All the world’s criminal justice systems need to undertake direct work with people who have come into their care or are under their supervision as a result of criminal offences. Typically, this is organized in penal and correctional services – in custody in prisons, or in the community, supervised by services such as probation. Bringing together international experts, this book is the go-to source for students, researchers, and practitioners in criminal justice, looking for a comprehensive and authoritative summary of available knowledge in the field.

Covering a variety of contexts, settings, needs, and approaches, and drawing on theory and practice, this Companion brings together over 90 entries, offering readers concise and definitive overviews of a range of key contemporary issues on working with offenders. The book is split into thematic sections and includes coverage of:

  • Theories and models for working with offenders
  • Policy contexts of offender supervision and rehabilitation
  • Direct work with offenders
  • Control, surveillance, and practice
  • Resettlement
  • Application to specific groups, including female offenders, young offenders, families, and ethnic minorities
  • Application to specific needs and contexts, such as substance misuse, mental health, violence, and risk assessment
  • Practitioner and offender perspectives
  • The development of an evidence base

This book is an essential and flexible resource for researchers and practitioners alike and is an authoritative guide for students taking courses on working with offenders, criminal justice policy, probation, prisons, penology, and community corrections.

▶ **PROBLEMS TO WORK ON**:
A. How many entries does the book on working with offenders bring together?
B. Render the stretch of the listing from the line containing "Given: Toggle the select-all header checkbox" through the end of the listing as a JSON list of strings, one string per line, with blank lines dropped. Leave the pictures out of your answer.

▶ **RECORDS FOR THIS TASK**:
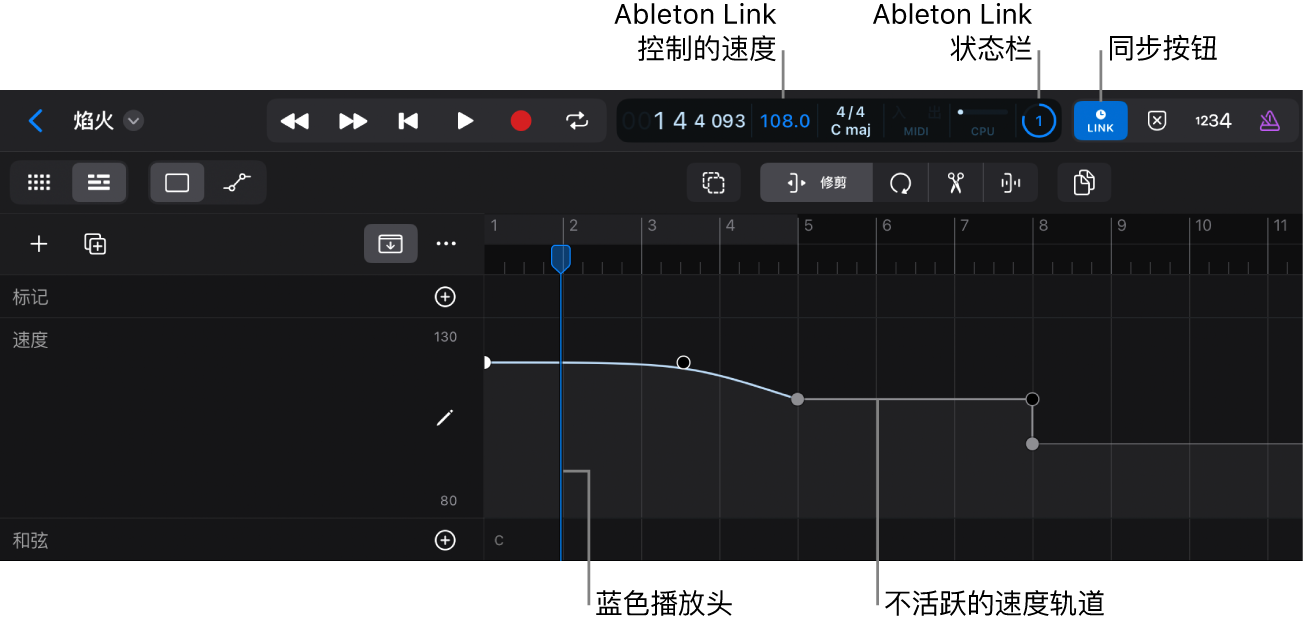Enable cycle repeat playback
This screenshot has width=1303, height=622.
pyautogui.click(x=577, y=120)
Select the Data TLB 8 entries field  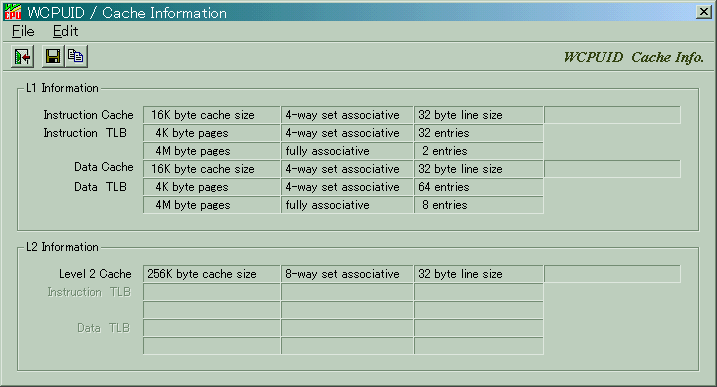point(479,205)
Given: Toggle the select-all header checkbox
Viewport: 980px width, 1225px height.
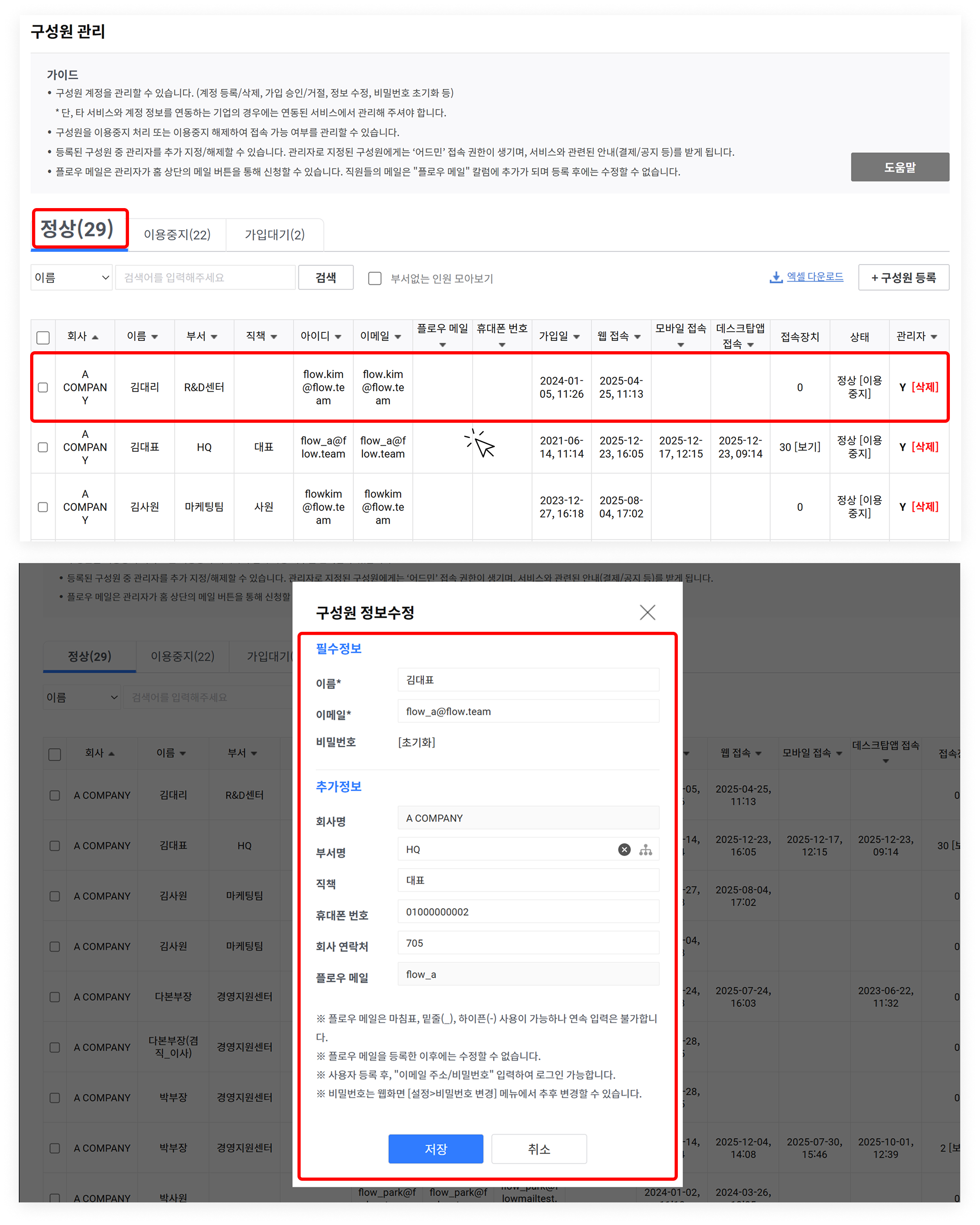Looking at the screenshot, I should (x=43, y=338).
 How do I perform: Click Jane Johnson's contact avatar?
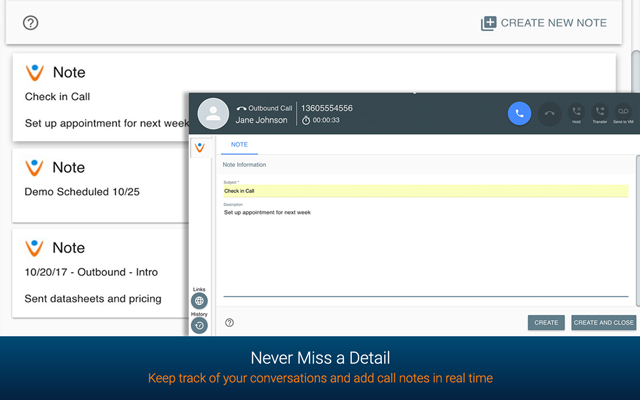[213, 113]
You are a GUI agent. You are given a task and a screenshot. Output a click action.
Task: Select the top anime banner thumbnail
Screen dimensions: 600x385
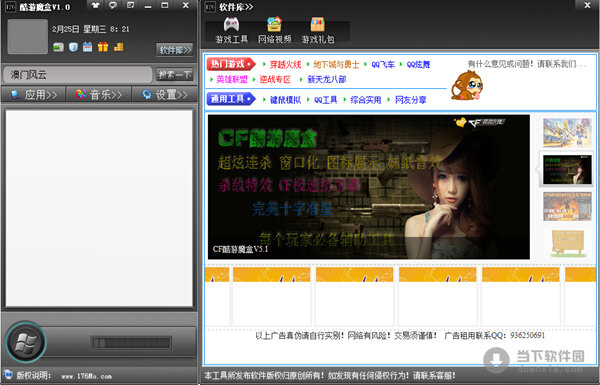click(x=567, y=133)

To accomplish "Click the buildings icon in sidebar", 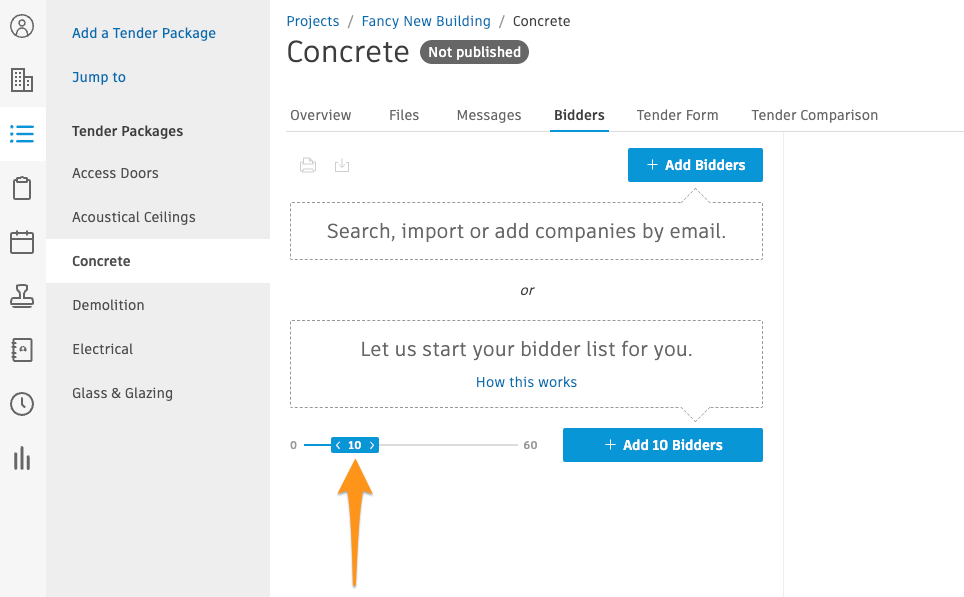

▶ **SET OF ANSWERS**:
A. Over 90 entries.

B.
[
  "Given: Toggle the select-all header checkbox",
  "Viewport: 980px width, 1225px height.",
  "Looking at the screenshot, I should (x=43, y=338).",
  " How do I perform: Click Jane Johnson's contact avatar?",
  "[213, 113]",
  "You are a GUI agent. You are given a task and a screenshot. Output a click action.",
  "Task: Select the top anime banner thumbnail",
  "Screen dimensions: 600x385",
  "click(x=567, y=133)",
  "To accomplish \"Click the buildings icon in sidebar\", "
]